Records from a dataset:
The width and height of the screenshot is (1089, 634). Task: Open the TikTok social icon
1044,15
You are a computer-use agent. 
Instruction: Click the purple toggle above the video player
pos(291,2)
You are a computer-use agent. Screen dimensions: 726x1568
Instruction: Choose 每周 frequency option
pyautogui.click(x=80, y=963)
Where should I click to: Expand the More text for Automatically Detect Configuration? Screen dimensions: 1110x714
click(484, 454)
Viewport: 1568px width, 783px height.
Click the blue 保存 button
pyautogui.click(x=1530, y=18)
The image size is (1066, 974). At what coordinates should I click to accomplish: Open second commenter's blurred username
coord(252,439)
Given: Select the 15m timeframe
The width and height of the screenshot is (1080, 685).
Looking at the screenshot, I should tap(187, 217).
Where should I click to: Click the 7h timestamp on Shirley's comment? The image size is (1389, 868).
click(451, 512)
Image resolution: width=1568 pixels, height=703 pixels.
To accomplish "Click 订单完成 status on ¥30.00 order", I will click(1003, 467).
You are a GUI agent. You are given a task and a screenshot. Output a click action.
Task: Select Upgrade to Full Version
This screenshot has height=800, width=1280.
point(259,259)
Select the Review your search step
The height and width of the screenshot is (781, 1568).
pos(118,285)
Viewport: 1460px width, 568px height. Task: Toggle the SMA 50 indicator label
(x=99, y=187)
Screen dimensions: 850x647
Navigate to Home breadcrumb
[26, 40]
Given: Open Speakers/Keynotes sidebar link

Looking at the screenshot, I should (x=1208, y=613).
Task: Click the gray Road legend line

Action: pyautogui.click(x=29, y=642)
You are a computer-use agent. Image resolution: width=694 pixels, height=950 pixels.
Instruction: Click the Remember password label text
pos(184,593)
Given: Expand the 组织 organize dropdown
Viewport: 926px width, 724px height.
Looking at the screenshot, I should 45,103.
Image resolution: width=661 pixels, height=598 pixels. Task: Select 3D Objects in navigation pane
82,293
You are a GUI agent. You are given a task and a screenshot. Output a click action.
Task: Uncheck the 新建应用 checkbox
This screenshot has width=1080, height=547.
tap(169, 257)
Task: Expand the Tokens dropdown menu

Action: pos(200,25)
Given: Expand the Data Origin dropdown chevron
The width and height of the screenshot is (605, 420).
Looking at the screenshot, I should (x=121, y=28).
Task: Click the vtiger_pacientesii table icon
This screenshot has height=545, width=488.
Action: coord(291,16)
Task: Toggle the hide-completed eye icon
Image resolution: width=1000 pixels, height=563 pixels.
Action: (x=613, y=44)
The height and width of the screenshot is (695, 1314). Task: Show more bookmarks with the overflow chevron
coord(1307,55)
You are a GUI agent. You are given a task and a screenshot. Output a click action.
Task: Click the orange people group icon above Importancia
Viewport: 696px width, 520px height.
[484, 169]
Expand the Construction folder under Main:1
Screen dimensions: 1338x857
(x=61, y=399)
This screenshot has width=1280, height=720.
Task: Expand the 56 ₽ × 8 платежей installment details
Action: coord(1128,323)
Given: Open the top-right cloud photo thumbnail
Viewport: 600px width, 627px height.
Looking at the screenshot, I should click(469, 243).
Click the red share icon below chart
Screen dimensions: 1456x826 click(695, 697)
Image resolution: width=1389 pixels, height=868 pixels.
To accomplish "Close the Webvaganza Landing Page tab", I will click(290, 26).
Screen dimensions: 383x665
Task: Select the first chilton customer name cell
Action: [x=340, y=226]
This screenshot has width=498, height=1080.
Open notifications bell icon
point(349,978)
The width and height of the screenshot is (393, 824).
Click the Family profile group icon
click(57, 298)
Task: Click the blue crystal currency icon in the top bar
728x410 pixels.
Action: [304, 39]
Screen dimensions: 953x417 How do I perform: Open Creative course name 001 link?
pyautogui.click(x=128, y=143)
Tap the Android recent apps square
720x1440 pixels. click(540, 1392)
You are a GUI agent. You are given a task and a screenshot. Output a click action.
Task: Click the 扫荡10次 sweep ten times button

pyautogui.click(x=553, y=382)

## Work request
The records must be reproduced in full. Nothing should differ.

## Output for this task
The width and height of the screenshot is (1089, 634). Task: Open the TikTok social icon
1044,15
You are a computer-use agent. 
Instruction: Click the purple toggle above the video player
pos(291,2)
You are a computer-use agent. Screen dimensions: 726x1568
Instruction: Choose 每周 frequency option
pyautogui.click(x=80, y=963)
Where should I click to: Expand the More text for Automatically Detect Configuration? Screen dimensions: 1110x714
click(484, 454)
Viewport: 1568px width, 783px height.
Click the blue 保存 button
pyautogui.click(x=1530, y=18)
The image size is (1066, 974). At what coordinates should I click to accomplish: Open second commenter's blurred username
coord(252,439)
Given: Select the 15m timeframe
The width and height of the screenshot is (1080, 685).
Looking at the screenshot, I should tap(187, 217).
Where should I click to: Click the 7h timestamp on Shirley's comment? The image size is (1389, 868).
click(451, 512)
Image resolution: width=1568 pixels, height=703 pixels.
To accomplish "Click 订单完成 status on ¥30.00 order", I will click(1003, 467).
You are a GUI agent. You are given a task and a screenshot. Output a click action.
Task: Select Upgrade to Full Version
This screenshot has height=800, width=1280.
point(259,259)
Select the Review your search step
The height and width of the screenshot is (781, 1568).
pos(118,285)
Viewport: 1460px width, 568px height. Task: Toggle the SMA 50 indicator label
(x=99, y=187)
Screen dimensions: 850x647
Navigate to Home breadcrumb
[26, 40]
Given: Open Speakers/Keynotes sidebar link

Looking at the screenshot, I should (x=1208, y=613).
Task: Click the gray Road legend line

Action: pyautogui.click(x=29, y=642)
You are a computer-use agent. Image resolution: width=694 pixels, height=950 pixels.
Instruction: Click the Remember password label text
pos(184,593)
Given: Expand the 组织 organize dropdown
Viewport: 926px width, 724px height.
Looking at the screenshot, I should 45,103.
Image resolution: width=661 pixels, height=598 pixels. Task: Select 3D Objects in navigation pane
82,293
You are a GUI agent. You are given a task and a screenshot. Output a click action.
Task: Uncheck the 新建应用 checkbox
This screenshot has width=1080, height=547.
tap(169, 257)
Task: Expand the Tokens dropdown menu

Action: pos(200,25)
Given: Expand the Data Origin dropdown chevron
The width and height of the screenshot is (605, 420).
Looking at the screenshot, I should (x=121, y=28).
Task: Click the vtiger_pacientesii table icon
This screenshot has height=545, width=488.
Action: coord(291,16)
Task: Toggle the hide-completed eye icon
Image resolution: width=1000 pixels, height=563 pixels.
Action: (x=613, y=44)
The height and width of the screenshot is (695, 1314). Task: Show more bookmarks with the overflow chevron
coord(1307,55)
You are a GUI agent. You are given a task and a screenshot. Output a click action.
Task: Click the orange people group icon above Importancia
Viewport: 696px width, 520px height.
[484, 169]
Expand the Construction folder under Main:1
Screen dimensions: 1338x857
(x=61, y=399)
This screenshot has width=1280, height=720.
Task: Expand the 56 ₽ × 8 платежей installment details
Action: coord(1128,323)
Given: Open the top-right cloud photo thumbnail
Viewport: 600px width, 627px height.
Looking at the screenshot, I should click(469, 243).
Click the red share icon below chart
Screen dimensions: 1456x826 click(695, 697)
Image resolution: width=1389 pixels, height=868 pixels.
To accomplish "Close the Webvaganza Landing Page tab", I will click(290, 26).
Screen dimensions: 383x665
Task: Select the first chilton customer name cell
Action: [x=340, y=226]
This screenshot has width=498, height=1080.
Open notifications bell icon
point(349,978)
The width and height of the screenshot is (393, 824).
Click the Family profile group icon
click(57, 298)
Task: Click the blue crystal currency icon in the top bar
728x410 pixels.
Action: [304, 39]
Screen dimensions: 953x417 How do I perform: Open Creative course name 001 link?
pyautogui.click(x=128, y=143)
Tap the Android recent apps square
720x1440 pixels. click(540, 1392)
You are a GUI agent. You are given a task and a screenshot. Output a click action.
Task: Click the 扫荡10次 sweep ten times button

pyautogui.click(x=553, y=382)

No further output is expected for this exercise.